:: Work to complete ::
Your task is to repeat exactly the lines below between the line holding "alle ablehnen (1259, 922)" and the line holding "Conditions générales de Vente (1205, 1599)", inclusive, and only those.

........

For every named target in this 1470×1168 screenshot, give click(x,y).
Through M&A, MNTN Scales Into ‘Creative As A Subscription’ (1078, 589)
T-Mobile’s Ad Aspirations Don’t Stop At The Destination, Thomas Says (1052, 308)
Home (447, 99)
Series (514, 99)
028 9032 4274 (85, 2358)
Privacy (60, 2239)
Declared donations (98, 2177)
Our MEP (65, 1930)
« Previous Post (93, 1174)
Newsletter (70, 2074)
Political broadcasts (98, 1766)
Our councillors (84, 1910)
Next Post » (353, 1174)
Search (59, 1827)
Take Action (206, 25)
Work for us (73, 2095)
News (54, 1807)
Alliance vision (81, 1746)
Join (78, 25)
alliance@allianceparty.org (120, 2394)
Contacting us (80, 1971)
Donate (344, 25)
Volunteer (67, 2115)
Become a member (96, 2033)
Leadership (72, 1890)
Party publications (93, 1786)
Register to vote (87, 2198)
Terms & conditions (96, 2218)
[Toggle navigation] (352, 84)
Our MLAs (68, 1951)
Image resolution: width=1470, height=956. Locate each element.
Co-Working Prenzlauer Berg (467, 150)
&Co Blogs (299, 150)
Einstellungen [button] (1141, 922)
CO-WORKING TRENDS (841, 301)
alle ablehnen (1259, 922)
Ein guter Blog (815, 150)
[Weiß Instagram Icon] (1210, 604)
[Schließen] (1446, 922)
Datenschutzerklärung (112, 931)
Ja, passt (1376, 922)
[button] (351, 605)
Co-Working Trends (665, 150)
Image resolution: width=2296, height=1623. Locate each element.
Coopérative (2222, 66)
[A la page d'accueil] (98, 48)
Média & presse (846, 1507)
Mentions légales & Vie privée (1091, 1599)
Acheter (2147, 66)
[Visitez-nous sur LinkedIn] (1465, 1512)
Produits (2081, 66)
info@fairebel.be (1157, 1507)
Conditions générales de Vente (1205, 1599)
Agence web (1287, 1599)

........

:: Answer section ::
alle ablehnen (1259, 922)
Ein guter Blog (815, 150)
[Weiß Instagram Icon] (1210, 604)
[Schließen] (1446, 922)
Datenschutzerklärung (112, 931)
Ja, passt (1376, 922)
[button] (351, 605)
Co-Working Trends (665, 150)
Image resolution: width=2296, height=1623. Locate each element.
Coopérative (2222, 66)
[A la page d'accueil] (98, 48)
Média & presse (846, 1507)
Mentions légales & Vie privée (1091, 1599)
Acheter (2147, 66)
[Visitez-nous sur LinkedIn] (1465, 1512)
Produits (2081, 66)
info@fairebel.be (1157, 1507)
Conditions générales de Vente (1205, 1599)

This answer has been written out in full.